--- Source information Enclosed Below ---
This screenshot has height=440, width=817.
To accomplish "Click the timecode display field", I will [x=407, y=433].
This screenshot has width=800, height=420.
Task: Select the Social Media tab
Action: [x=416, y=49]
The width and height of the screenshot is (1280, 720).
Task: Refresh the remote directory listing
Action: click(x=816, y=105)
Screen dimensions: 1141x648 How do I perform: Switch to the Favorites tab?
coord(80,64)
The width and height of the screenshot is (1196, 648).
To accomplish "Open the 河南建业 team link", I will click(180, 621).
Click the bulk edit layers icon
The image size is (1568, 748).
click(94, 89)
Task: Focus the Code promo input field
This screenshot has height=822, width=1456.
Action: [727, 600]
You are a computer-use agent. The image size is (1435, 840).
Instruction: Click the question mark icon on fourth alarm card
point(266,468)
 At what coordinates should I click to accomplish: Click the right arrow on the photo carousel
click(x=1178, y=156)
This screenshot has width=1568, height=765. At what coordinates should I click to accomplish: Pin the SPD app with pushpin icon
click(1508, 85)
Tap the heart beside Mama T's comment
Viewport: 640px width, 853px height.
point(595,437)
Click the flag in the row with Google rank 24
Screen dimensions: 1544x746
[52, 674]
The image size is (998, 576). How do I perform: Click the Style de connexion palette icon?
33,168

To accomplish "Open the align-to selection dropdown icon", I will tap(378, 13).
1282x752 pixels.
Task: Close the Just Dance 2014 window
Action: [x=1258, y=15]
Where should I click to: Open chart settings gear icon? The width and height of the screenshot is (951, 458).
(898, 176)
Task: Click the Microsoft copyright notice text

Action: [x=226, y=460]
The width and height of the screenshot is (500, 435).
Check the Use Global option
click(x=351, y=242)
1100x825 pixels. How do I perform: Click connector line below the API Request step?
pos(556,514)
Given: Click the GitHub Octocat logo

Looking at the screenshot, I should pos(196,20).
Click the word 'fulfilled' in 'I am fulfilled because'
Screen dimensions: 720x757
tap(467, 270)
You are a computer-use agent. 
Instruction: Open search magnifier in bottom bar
--- End of Enclosed Source information ---
→ **What is being asked**:
Copy the records. Each line should match exactly.

→ **Response**:
This screenshot has height=440, width=817.
To accomplish "Click the timecode display field", I will [x=407, y=433].
This screenshot has width=800, height=420.
Task: Select the Social Media tab
Action: [x=416, y=49]
The width and height of the screenshot is (1280, 720).
Task: Refresh the remote directory listing
Action: click(x=816, y=105)
Screen dimensions: 1141x648 How do I perform: Switch to the Favorites tab?
coord(80,64)
The width and height of the screenshot is (1196, 648).
To accomplish "Open the 河南建业 team link", I will click(180, 621).
Click the bulk edit layers icon
The image size is (1568, 748).
click(94, 89)
Task: Focus the Code promo input field
This screenshot has height=822, width=1456.
Action: [727, 600]
You are a computer-use agent. The image size is (1435, 840).
Instruction: Click the question mark icon on fourth alarm card
point(266,468)
 At what coordinates should I click to accomplish: Click the right arrow on the photo carousel
click(x=1178, y=156)
This screenshot has width=1568, height=765. At what coordinates should I click to accomplish: Pin the SPD app with pushpin icon
click(1508, 85)
Tap the heart beside Mama T's comment
Viewport: 640px width, 853px height.
point(595,437)
Click the flag in the row with Google rank 24
Screen dimensions: 1544x746
[52, 674]
The image size is (998, 576). How do I perform: Click the Style de connexion palette icon?
33,168

To accomplish "Open the align-to selection dropdown icon", I will tap(378, 13).
1282x752 pixels.
Task: Close the Just Dance 2014 window
Action: [x=1258, y=15]
Where should I click to: Open chart settings gear icon? The width and height of the screenshot is (951, 458).
(898, 176)
Task: Click the Microsoft copyright notice text

Action: [x=226, y=460]
The width and height of the screenshot is (500, 435).
Check the Use Global option
click(x=351, y=242)
1100x825 pixels. How do I perform: Click connector line below the API Request step?
pos(556,514)
Given: Click the GitHub Octocat logo

Looking at the screenshot, I should pos(196,20).
Click the word 'fulfilled' in 'I am fulfilled because'
Screen dimensions: 720x757
tap(467, 270)
You are a computer-use agent. 
Instruction: Open search magnifier in bottom bar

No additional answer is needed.